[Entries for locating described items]
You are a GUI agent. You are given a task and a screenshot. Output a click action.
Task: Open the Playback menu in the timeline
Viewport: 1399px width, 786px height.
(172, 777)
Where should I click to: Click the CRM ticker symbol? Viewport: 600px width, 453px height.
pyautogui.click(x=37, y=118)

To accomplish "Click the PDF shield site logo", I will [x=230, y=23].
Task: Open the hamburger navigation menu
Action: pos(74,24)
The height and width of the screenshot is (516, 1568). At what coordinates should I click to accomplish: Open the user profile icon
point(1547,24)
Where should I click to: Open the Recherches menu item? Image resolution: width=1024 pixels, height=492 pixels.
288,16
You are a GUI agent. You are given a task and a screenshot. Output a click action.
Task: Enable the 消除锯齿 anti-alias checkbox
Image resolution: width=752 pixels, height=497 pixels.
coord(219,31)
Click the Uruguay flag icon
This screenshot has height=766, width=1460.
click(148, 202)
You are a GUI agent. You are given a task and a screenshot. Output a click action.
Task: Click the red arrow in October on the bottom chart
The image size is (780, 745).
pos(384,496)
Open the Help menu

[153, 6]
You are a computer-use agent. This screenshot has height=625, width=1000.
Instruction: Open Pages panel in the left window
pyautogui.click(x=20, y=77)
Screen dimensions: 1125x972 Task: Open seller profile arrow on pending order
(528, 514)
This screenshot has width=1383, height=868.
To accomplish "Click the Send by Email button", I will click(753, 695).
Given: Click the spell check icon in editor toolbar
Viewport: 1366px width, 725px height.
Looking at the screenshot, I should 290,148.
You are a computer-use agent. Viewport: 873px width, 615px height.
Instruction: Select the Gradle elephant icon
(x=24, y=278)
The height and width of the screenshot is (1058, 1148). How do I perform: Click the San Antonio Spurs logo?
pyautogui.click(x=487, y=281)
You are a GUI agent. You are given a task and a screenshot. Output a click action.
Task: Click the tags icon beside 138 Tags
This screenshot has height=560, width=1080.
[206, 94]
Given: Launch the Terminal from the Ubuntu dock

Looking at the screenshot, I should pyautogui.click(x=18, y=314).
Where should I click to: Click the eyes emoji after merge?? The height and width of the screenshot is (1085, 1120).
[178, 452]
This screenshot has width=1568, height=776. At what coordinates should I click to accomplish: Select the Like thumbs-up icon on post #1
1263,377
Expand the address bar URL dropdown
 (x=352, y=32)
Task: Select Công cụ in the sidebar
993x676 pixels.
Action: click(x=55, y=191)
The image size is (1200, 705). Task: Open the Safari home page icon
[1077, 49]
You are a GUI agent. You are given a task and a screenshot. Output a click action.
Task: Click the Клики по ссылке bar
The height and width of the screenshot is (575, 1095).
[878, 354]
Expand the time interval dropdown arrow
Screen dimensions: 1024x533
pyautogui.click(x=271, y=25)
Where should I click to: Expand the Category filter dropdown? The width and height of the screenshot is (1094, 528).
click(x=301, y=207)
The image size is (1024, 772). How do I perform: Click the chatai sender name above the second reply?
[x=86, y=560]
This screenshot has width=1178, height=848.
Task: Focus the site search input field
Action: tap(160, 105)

| PROBLEM TO SOLVE |
Rewrite all of the entries above, substituting "desktop agent" for every occurrence of "GUI agent" and leaving everything else as it is.

| TASK OUTPUT |
You are a desktop agent. You are given a task and a screenshot. Output a click action.
Task: Open the Playback menu in the timeline
Viewport: 1399px width, 786px height.
(172, 777)
Where should I click to: Click the CRM ticker symbol? Viewport: 600px width, 453px height.
pyautogui.click(x=37, y=118)

To accomplish "Click the PDF shield site logo", I will [x=230, y=23].
Task: Open the hamburger navigation menu
Action: pos(74,24)
The height and width of the screenshot is (516, 1568). At what coordinates should I click to accomplish: Open the user profile icon
point(1547,24)
Where should I click to: Open the Recherches menu item? Image resolution: width=1024 pixels, height=492 pixels.
288,16
You are a desktop agent. You are given a task and a screenshot. Output a click action.
Task: Enable the 消除锯齿 anti-alias checkbox
Image resolution: width=752 pixels, height=497 pixels.
coord(219,31)
Click the Uruguay flag icon
This screenshot has height=766, width=1460.
click(148, 202)
You are a desktop agent. You are given a task and a screenshot. Output a click action.
Task: Click the red arrow in October on the bottom chart
The image size is (780, 745).
pos(384,496)
Open the Help menu

[153, 6]
You are a computer-use agent. This screenshot has height=625, width=1000.
Instruction: Open Pages panel in the left window
pyautogui.click(x=20, y=77)
Screen dimensions: 1125x972 Task: Open seller profile arrow on pending order
(528, 514)
This screenshot has width=1383, height=868.
To accomplish "Click the Send by Email button", I will click(753, 695).
Given: Click the spell check icon in editor toolbar
Viewport: 1366px width, 725px height.
Looking at the screenshot, I should 290,148.
You are a computer-use agent. Viewport: 873px width, 615px height.
Instruction: Select the Gradle elephant icon
(x=24, y=278)
The height and width of the screenshot is (1058, 1148). How do I perform: Click the San Antonio Spurs logo?
pyautogui.click(x=487, y=281)
You are a desktop agent. You are given a task and a screenshot. Output a click action.
Task: Click the tags icon beside 138 Tags
This screenshot has height=560, width=1080.
[206, 94]
Given: Launch the Terminal from the Ubuntu dock

Looking at the screenshot, I should pyautogui.click(x=18, y=314).
Where should I click to: Click the eyes emoji after merge?? The height and width of the screenshot is (1085, 1120).
[178, 452]
This screenshot has width=1568, height=776. At what coordinates should I click to accomplish: Select the Like thumbs-up icon on post #1
1263,377
Expand the address bar URL dropdown
 (x=352, y=32)
Task: Select Công cụ in the sidebar
993x676 pixels.
Action: click(x=55, y=191)
The image size is (1200, 705). Task: Open the Safari home page icon
[1077, 49]
You are a desktop agent. You are given a task and a screenshot. Output a click action.
Task: Click the Клики по ссылке bar
The height and width of the screenshot is (575, 1095).
[878, 354]
Expand the time interval dropdown arrow
Screen dimensions: 1024x533
pyautogui.click(x=271, y=25)
Where should I click to: Expand the Category filter dropdown? The width and height of the screenshot is (1094, 528).
click(x=301, y=207)
The image size is (1024, 772). How do I perform: Click the chatai sender name above the second reply?
[x=86, y=560]
This screenshot has width=1178, height=848.
Task: Focus the site search input field
Action: tap(160, 105)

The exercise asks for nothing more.